Boston, no entanto, seguiu um caminho diferente. Reinventou-se repetidamente: primeiro no início do século XIX como um centro marítimo que impulsionava o comércio global; novamente no final do século XIX como um polo industrial impulsionado pela mão de obra imigrante; e no final do século XX como um centro da economia tecnológica e das finanças. Cada salto dependia de jovens talentos e inovação, tornando a educação o motor da renovação contínua de Boston.

Então, que tipo de talento será importante na era da IA? Nenhum governo pode prever exatamente quais setores desencadearão a próxima onda de criação de empregos, mas as cidades podem evitar sustentar indústrias moribundas, como fez Detroit, e, em vez disso, semear novas.

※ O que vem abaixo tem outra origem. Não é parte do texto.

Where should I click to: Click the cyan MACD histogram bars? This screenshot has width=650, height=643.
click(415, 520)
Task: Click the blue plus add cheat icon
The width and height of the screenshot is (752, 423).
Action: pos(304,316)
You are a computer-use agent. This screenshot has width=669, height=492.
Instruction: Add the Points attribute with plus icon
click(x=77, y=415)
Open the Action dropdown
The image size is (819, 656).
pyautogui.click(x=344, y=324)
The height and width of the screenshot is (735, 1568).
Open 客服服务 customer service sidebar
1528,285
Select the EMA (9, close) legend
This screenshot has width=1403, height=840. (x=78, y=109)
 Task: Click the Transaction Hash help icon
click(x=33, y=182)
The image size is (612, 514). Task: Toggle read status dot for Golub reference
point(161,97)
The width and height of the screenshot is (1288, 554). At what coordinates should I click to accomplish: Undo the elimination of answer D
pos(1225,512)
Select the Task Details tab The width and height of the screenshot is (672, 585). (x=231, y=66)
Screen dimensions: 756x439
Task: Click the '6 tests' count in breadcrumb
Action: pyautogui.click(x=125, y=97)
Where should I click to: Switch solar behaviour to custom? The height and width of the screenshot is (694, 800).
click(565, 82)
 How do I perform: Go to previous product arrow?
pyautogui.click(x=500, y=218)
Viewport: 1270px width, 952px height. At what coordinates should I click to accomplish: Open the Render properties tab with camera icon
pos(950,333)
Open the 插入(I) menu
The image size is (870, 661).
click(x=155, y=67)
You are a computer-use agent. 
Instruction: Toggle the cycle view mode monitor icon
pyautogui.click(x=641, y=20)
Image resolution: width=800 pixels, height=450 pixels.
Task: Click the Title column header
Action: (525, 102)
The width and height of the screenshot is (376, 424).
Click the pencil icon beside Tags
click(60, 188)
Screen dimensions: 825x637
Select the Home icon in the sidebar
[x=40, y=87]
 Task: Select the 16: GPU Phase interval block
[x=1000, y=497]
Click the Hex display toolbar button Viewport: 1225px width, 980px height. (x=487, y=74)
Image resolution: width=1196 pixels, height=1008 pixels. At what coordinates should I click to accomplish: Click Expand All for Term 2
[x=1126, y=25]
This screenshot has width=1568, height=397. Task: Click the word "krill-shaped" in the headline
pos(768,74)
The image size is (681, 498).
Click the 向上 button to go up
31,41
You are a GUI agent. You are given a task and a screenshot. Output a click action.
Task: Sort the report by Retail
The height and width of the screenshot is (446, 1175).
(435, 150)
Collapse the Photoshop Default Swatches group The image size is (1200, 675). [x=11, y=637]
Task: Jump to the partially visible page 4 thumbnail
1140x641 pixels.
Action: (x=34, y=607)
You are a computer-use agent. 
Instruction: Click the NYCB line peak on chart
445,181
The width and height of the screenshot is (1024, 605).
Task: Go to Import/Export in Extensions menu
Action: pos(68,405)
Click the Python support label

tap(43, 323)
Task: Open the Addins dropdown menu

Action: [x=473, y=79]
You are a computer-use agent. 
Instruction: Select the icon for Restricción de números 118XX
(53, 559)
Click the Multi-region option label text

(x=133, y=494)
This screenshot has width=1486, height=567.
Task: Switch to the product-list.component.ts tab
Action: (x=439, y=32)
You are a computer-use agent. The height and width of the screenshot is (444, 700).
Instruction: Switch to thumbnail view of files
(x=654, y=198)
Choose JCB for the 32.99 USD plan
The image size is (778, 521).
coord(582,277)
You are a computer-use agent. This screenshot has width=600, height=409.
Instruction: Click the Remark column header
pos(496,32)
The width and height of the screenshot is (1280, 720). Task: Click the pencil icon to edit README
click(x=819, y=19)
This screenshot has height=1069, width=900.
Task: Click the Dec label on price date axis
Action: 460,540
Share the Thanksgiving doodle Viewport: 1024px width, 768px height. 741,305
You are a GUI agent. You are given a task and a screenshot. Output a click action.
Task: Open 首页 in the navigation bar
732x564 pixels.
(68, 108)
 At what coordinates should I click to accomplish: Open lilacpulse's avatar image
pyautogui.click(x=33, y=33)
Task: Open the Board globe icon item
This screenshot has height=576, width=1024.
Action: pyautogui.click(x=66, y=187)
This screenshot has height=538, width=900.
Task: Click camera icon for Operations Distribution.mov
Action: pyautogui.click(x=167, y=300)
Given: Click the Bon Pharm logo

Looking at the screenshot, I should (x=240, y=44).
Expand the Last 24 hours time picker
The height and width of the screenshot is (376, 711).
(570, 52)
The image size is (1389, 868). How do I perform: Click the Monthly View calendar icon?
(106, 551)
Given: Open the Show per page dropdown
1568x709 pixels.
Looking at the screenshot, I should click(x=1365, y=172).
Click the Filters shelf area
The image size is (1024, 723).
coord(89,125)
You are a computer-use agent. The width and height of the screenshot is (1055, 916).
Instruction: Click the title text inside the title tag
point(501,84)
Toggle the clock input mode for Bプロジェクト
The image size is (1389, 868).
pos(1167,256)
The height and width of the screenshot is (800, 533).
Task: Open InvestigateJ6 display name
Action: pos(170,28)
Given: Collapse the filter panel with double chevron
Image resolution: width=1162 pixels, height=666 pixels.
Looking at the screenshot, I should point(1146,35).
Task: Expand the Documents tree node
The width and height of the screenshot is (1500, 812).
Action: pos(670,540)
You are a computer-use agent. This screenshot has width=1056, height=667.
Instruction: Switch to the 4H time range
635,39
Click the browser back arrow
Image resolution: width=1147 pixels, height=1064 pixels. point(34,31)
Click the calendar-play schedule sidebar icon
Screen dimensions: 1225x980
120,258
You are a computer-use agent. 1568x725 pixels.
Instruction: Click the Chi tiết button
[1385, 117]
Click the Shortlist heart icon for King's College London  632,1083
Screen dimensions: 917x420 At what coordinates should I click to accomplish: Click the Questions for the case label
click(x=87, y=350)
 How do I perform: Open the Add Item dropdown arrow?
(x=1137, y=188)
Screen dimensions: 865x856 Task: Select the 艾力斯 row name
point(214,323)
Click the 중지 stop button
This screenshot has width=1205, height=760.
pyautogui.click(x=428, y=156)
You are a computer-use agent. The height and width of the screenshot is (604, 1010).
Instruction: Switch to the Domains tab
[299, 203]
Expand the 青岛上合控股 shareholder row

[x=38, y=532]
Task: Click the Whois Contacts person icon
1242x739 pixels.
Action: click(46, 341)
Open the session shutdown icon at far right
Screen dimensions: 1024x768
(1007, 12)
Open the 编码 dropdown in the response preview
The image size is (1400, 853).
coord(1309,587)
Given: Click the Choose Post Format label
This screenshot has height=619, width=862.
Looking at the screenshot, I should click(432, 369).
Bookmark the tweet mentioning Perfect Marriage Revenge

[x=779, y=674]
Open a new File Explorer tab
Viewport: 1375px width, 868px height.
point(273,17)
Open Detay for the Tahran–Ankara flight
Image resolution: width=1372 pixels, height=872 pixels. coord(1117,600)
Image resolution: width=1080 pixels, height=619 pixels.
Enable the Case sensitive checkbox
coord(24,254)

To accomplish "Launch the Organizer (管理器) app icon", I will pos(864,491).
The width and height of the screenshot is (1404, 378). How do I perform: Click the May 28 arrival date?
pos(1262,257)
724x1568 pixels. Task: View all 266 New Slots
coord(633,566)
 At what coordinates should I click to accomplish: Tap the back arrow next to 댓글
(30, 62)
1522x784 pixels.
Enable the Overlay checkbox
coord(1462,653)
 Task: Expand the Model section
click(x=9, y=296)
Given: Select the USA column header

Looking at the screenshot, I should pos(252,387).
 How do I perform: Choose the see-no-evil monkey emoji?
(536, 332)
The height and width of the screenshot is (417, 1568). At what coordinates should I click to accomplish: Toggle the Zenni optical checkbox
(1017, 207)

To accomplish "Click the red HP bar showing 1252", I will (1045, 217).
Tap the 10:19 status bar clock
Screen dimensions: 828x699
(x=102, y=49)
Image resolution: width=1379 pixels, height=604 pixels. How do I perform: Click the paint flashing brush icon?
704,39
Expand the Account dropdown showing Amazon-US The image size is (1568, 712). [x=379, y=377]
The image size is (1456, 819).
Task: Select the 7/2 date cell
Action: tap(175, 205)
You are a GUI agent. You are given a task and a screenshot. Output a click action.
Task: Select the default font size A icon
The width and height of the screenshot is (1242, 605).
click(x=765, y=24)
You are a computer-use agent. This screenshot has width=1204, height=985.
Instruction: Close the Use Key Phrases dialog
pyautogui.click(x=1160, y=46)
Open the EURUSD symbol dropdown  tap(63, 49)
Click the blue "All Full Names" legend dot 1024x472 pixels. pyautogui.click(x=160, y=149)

A inovação brota em ambientes que cultivam a interação e a experimentação presenciais — atividades historicamente nutridas por áreas urbanas, desde a Florença renascentista até as cidades que compõem o Vale do Silício. Isso significa que os governos devem investir em comodidades que atraiam e retenham moradores talentosos: espaços públicos, transporte rápido e acessível, escolas de primeira linha, museus e teatros.

Também significa facilitar a transição de emprego e fomentar a competição. Quando Michigan começou a aplicar cláusulas de não concorrência em 1985, o fluxo de trabalhadores para indústrias emergentes diminuiu, pois muitos deixaram o estado. A Califórnia adotou a abordagem oposta; restringiu as cláusulas de não concorrência, o que permitiu que engenheiros do outrora dominante Shockley Semiconductor Laboratory desmembrassem a Fairchild Semiconductor e, posteriormente, a Intel, tornando possível o milagre dos semicondutores do Vale do Silício.

Se os governos locais não agirem, correm o risco de repetir o declínio de Pittsburgh e Detroit. Cargos baseados em conhecimento pagam significativamente mais do que os empregos tradicionais na linha de montagem, sustentando uma rede muito mais ampla de serviços locais, como restaurantes, lojas de varejo e transporte público. O economista Enrico Moretti constata que, enquanto cada emprego na indústria manufatureira sustenta cerca de 1,6 emprego local, cada função tecnológica ou profissional altamente qualificada sustenta cerca de cinco. Se mesmo uma pequena fração de analistas, desenvolvedores e assistentes jurídicos se mudar para regiões mais baratas — ou for substituída pela IA — isso poderá ter um impacto profundo em toda a comunidade.

Mas se São Francisco, Nova York, Seattle e outras capitais de serviços lançarem as bases para a inovação — adotando a IA como um catalisador para novas indústrias, em vez de apenas como uma ferramenta de eficiência — elas poderão mudar seu destino. Agora é a hora de começar a esboçar o próximo capítulo da prosperidade urbana.

Carl Benedikt Frey é professor associado do Oxford Internet Institute da Universidade de Oxford e dirige o programa Futuro do Trabalho da Oxford Martin School. Seu livro, "How Progress Ends: Technology, Innovation and the Fate of Nations" (Como o Progresso Termina: Tecnologia, Inovação e o Destino das Nações), será publicado em setembro.